Reinventing Product Identification: LKQ’s AI Journey
Insights
- Agentic AI enables real-time identification across hundreds of thousands of automotive SKUs.
- AI integration layers unlock value from fragmented legacy data without costly migration.
- Scaling AI requires data, infrastructure, and stakeholder readiness, not just technology.
This video highlights an AI pilot between LKQ, Infosys, and the University of Cambridge focused on solving large-scale automotive parts identification.
Bruno Zelić, Senior Director of Category Management Operations at LKQ Europe, explains how agentic AI improves speed and accuracy across highly fragmented markets. Rajiv Puri, VP and Head of AI for Manufacturing & Distribution at Infosys, outlines what it takes to move from pilot to scale. Professor James Fergusson, Director of the Infosys–Cambridge Enterprise AI Centre, shares how agentic systems connect legacy data into a flexible AI integration layer.
Together, the discussion shows how applied AI can deliver immediate operational value while laying the foundation for enterprise-scale transformation.
Bruno Zelić:
Category Management looks after products across Europe and more than 800 locations. An important function is data intelligence, which integrates AI agents in our daily processes.
Rajiv Puri:
LKQ is the leading distributor of automotive aftermarket parts. They are equally present in both North America as well as in Europe. They sell hundreds of thousands of SKUs for practically every single vehicle model out there.
Bruno Zelić:
The challenge that led to this AI pilot is to manage product identification, availability, and demand forecasting across many fragmented markets. It affects inventory, customer experience, and efficiency.
Rajiv Puri:
The research question that we are addressing jointly between Infosys, LKQ and Cambridge is all about helping LKQ’s sales associates identify the right SKU from the right catalogue for the right vehicle. You see, they have hundreds of thousands of SKUs linked to tens of thousands of vehicle classes and that is a huge pain point at this point in time. This is the big challenge that we're trying to address.

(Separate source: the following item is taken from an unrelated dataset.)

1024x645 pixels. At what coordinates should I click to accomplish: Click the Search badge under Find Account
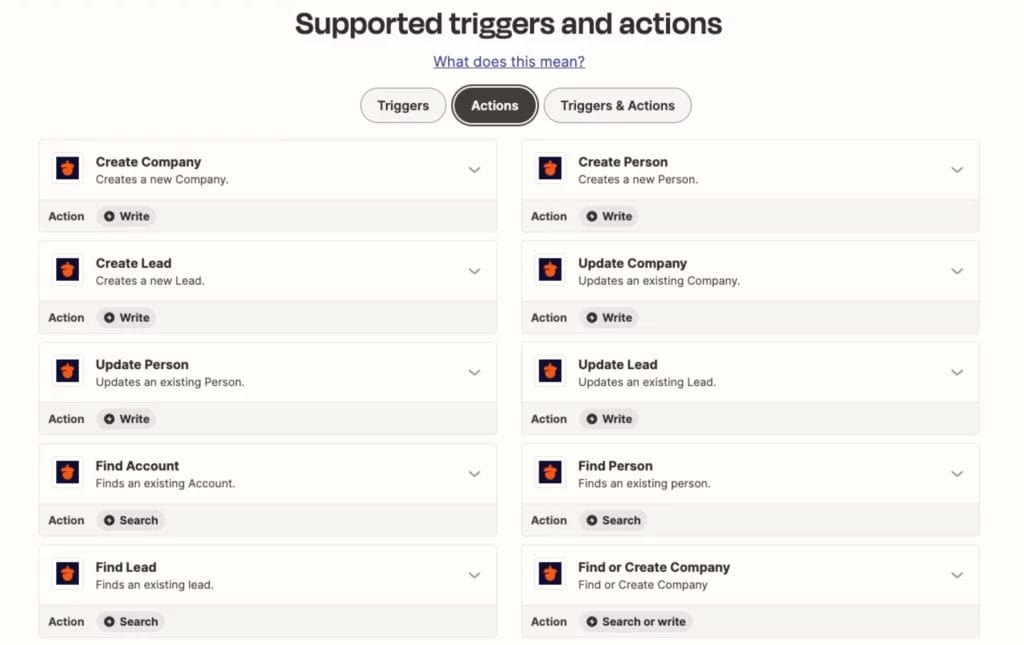click(x=130, y=520)
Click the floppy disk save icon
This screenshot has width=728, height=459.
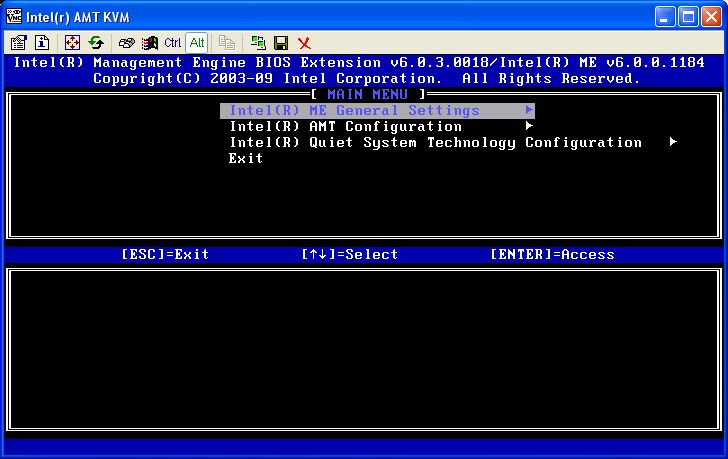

Professor James Fergusson:
We set up the Cambridge Centre really to look at research in areas that we think will fundamentally change the way science is done because we think that those areas have very wide applicability to actually how everyone does everything in industry as well. And that's why this collaboration is so interesting to us. So in this particular workshop, we're going to talk to LKQ about what I think is a really interesting and really critical problem for the AI transformation, which is what do you do when your data is fragmented across multiple legacy systems? And how can you use AI to get that data together into one place, essentially using AI to get it ready for using AI?
Bruno Zelić:
We choose AI because traditional systems can't handle our data volume and variety. AI learns from data, spot patterns, and gives smart and fast recommendations. This pilot uses machine learning and rule-based systems for real-time product identification.
Professor James Fergusson:
I think this use case is really exciting because it's essentially a way of avoiding this really painful transition that lots of companies go through. Because you can use data where it is by building agentic systems and putting model context protocols to connect to all of these systems. It becomes this really flexible integration layer between all of them that allows you to do real insights and real knowledge from existing data without having to move it or go through the expensive cost of moving it to one place.
Rajiv Puri:
The path from pilot to scaling hinges upon a couple of factors. First is data standardization across different categories. Second is infrastructure readiness. Third is technology readiness. And last but not the least is stakeholder readiness because ultimately this whole solution has to be used effectively by the stakeholders it is intended for.
Bruno Zelić:
The partnership with Infosys and Cambridge is important because Infosys knows our business well and brings strong industry expertise and tools.
And Cambridge adds cutting-edge AI research, being a world leader in advanced engineering. Together, they make the pilot practical, reliable, and innovative.
Professor James Fergusson:
And there's a huge amount of really interesting research that can come out of that. We work in physics, mostly fundamental physics, and we have a specific set of problems, but it's been really interesting to see what happens when you have lots of AI systems interacting. What do you get when you have like an ecosystem of AI, and what kind of emergent behaviors come out of that?